While you don’t fill out Form 8867, there are a few things you can do to ensure a smooth tax preparation process:

  1. Choose a Reputable Preparer: Select a tax professional who is knowledgeable, ethical, and asks lots of questions. Look for certifications like an Enrolled Agent or CPA.
  2. Be Prepared: Gather all necessary documents such as social security cards, W-2s, 1099s, bank statements, childcare expenses, and records related to educational expenses.
  3. Answer Honestly: Answer your tax preparer’s questions honestly and to the best of your ability. Do not attempt to hide information.
  4. Review Carefully: Before signing your tax return, review it carefully and make sure that all the information is accurate.

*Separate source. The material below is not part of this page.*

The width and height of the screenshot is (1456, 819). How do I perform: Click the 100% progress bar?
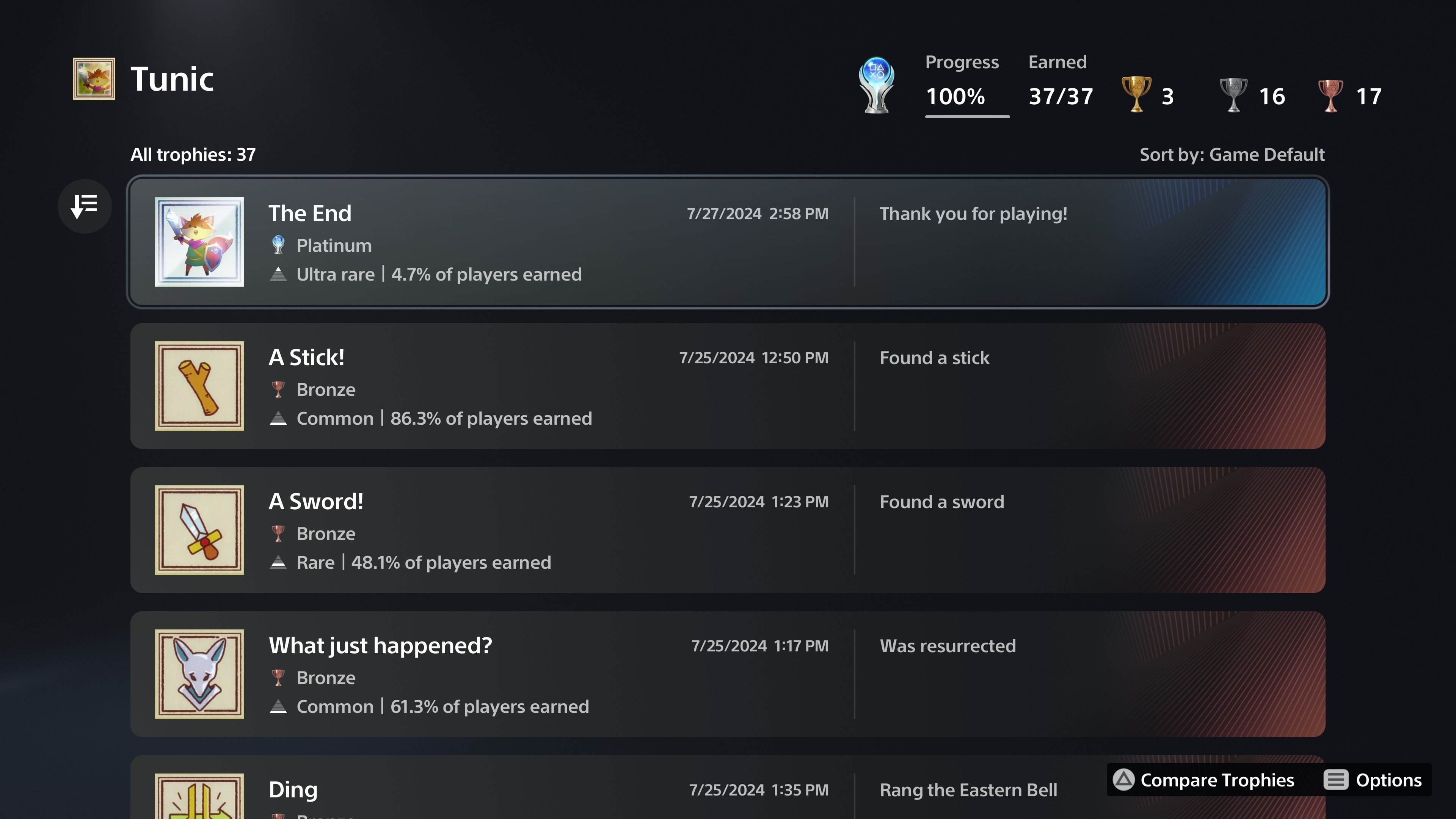coord(967,116)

Common Mistakes and Misconceptions

It’s easy to misunderstand the details of tax law. Here are a couple of common mistakes to look out for:

  • Thinking it’s your form: Taxpayers don’t complete this form. It’s for paid preparers.
  • Ignoring the questions: Taxpayers need to answer all questions from a preparer honestly and not assume that they know everything already.
  • Assuming due diligence is optional: It’s not optional for paid preparers. It’s a requirement set by the IRS.
  • Misunderstanding the credits: Many taxpayers may misunderstand the eligibility requirements of certain credits such as EIC and ACTC, and may think that they qualify when they don’t.

In Conclusion

Form 8867, the Paid Preparer’s Due Diligence Checklist, is a critical part of the tax system. It helps ensure that tax returns are accurate and compliant, protecting both taxpayers and the IRS. While it’s a form for paid preparers, it is beneficial for you to understand this process. By knowing how this form works, you can have better conversations with your tax preparer and be more prepared for the tax filing process. Remember to choose a tax preparer carefully, provide them with all necessary information, and review your tax return before it’s filed. This will help make tax season much less stressful.